• EXTRACTED TEXT
:::

COLORADO INTERSTATE GAS CO.
v.
FEDERAL POWER COMMISSION.



Author: Maris

Before ALBERT LEE STEPHENS, MARIS and McLAUGHLIN, Circuit Judges.

MARIS, Circuit Judge.

Upon the petition of Colorado Interstate Gas Company this court is asked to review an order of the Federal Power Commission disallowing certain changes proposed by Colorado Interstate in the applicability provision of its FPC Gas Tariff, Original Volume No. 1, which tariff had been filed pursuant to the Commission's Order No. 144, issued October 30, 1948, amended November 17, 1948. Pursuant to an earlier order of the Commission, made in 1942 and affirmed in 1945,*fn1 Colorado Interstate had on October 1, 1945 filed supplements to its existing FPC rate schedules making the reductions in rates required by the Commission's order. These supplements, of which Supplement No. 7 to Rate Schedule FPC No. 1 may be regarded as typical, contained the following applicability clause: "This rate schedule shall apply to all natural gas delivered by Colorado Interstate to the Buyer except such natural gas as Buyer may purchase from Colorado Interstate under Rate Schedules I-1 and I-2."

In the order which the Commission entered October 3, 1945 accepting these supplements for filing it provided that "The rates and charges contained in the new rate schedules * * * are to be effective * * * for all sales of natural gas in interstate commerce for resale for ultimate public consumption."

In FPC Gas Tariff, Original Volume No. 1, which it had filed May 2, 1949, the tariff involved in the present controversy, Colorado Interstate on June 24, 1949 included the following applicability clause in Rate Schedules G-1 and P-1, First Revised Sheets Nos. 4 and 7:*fn2

"This rate schedule shall apply to all natural gas delivered by Colorado Interstate to the Buyer: (1) for resale except such natural gas as Buyer may purchase from Colorado Interstate under Rate Schedules I-1 and I-2; (2) which constitutes Buyer's lost and unaccounted for natural gas; and (3) which Buyer consumes in rendering natural gas service to its customers."

The Commission suspended these applicability clauses and subsequently, by the order of November 2, 1949 here under review, disallowed them and directed Colorado Interstate to file Second Revised Sheets Nos. 4 and 7 to its FPC Gas Tariff, Original Volume No. 1, containing applicability clauses as follows: "This rate schedule shall apply to all natural gas delivered by Colorado Interstate to the Buyer except such natural gas as Buyer may purchase from Colorado Interstate under Rate Schedules I-1 and I-2." Colorado Interstate's application for rehearing having been denied the present petition for review was filed.

:::

• SUPPLIED MATERIAL
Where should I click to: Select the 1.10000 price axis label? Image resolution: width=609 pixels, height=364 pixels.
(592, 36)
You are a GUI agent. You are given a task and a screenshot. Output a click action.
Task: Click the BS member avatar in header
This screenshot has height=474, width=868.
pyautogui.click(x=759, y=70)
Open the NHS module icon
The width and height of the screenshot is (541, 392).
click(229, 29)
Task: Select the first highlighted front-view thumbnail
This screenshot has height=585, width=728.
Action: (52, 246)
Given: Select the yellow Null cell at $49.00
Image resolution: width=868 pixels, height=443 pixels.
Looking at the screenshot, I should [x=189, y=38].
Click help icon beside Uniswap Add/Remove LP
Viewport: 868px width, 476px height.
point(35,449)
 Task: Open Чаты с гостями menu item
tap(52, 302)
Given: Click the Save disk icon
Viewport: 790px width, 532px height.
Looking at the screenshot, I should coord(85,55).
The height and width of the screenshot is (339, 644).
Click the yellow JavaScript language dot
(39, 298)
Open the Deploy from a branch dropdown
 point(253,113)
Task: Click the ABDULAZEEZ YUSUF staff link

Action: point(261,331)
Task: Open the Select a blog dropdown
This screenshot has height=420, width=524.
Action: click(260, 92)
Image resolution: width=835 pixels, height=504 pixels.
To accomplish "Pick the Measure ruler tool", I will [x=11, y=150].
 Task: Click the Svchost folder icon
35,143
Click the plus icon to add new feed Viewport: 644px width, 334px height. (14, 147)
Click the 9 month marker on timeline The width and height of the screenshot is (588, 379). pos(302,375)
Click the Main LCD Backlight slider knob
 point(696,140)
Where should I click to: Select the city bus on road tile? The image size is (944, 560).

:::

• JOB 1
Convert the entries from the line containing "The height and" through the last line of the entries, inclusive, into a JSON list of strings with one string per line, omitting blank lines.
• JOB 2
Continue the court opinion on Colorado Interstate's tariff dispute with the Federal Power Commission from the point where it stops.

• TASK RESPONSE 1
[
  "The height and width of the screenshot is (339, 644).",
  "Click the yellow JavaScript language dot",
  "(39, 298)",
  "Open the Deploy from a branch dropdown",
  " point(253,113)",
  "Task: Click the ABDULAZEEZ YUSUF staff link",
  "Action: point(261,331)",
  "Task: Open the Select a blog dropdown",
  "This screenshot has height=420, width=524.",
  "Action: click(260, 92)",
  "Image resolution: width=835 pixels, height=504 pixels.",
  "To accomplish \"Pick the Measure ruler tool\", I will [x=11, y=150].",
  " Task: Click the Svchost folder icon",
  "35,143",
  "Click the plus icon to add new feed Viewport: 644px width, 334px height. (14, 147)",
  "Click the 9 month marker on timeline The width and height of the screenshot is (588, 379). pos(302,375)",
  "Click the Main LCD Backlight slider knob",
  " point(696,140)",
  "Where should I click to: Select the city bus on road tile? The image size is (944, 560)."
]

• TASK RESPONSE 2
We have described the action taken by the Commission which is here under review but we have not been given the benefit of the reasons which motivated the Commission in taking that action. The opinion filed in the proceeding before the Commission was concurred in by only two of the four participating Commissioners and accordingly cannot be taken as stating the views of the Commission but merely those of the two Commissioners who signed it. The third Commissioner who concurred in the order under review did not file an opinion or otherwise state his views while the remaining Commissioner filed a dissenting opinion.

In this court the argument has taken a wide range. It appears that Colorado Interstate sells natural gas to Public Service Company of Colorado, a local public utility in the Denver area, and to the City of Colorado Springs. While in each case most of the gas thus sold is resold by the buyers to local consumers, some of it is consumed by the buyers in their own boiler plants for the generation of electricity and, in the case of Public Service, steam for resale to consumers. The gas thus sold is delivered by Colorado Interstate into the mains of the buyers at the city borders, the gas which is ultimately resold being commingled in delivery with that which is ultimately consumed by the buyers in their own boiler plants. Both parties have discussed at length the question whether the gas thus sold by Colorado Interstate to Public Service and Colorado Springs which is subsequently consumed by the buyers in their own boiler plants is subject to regulation by the Federal Power Commission. It is clear that they would both like to have this court decide that question. We are satisfied, however, that the question is not presented by the record now before us and that we are not called upon to decide it.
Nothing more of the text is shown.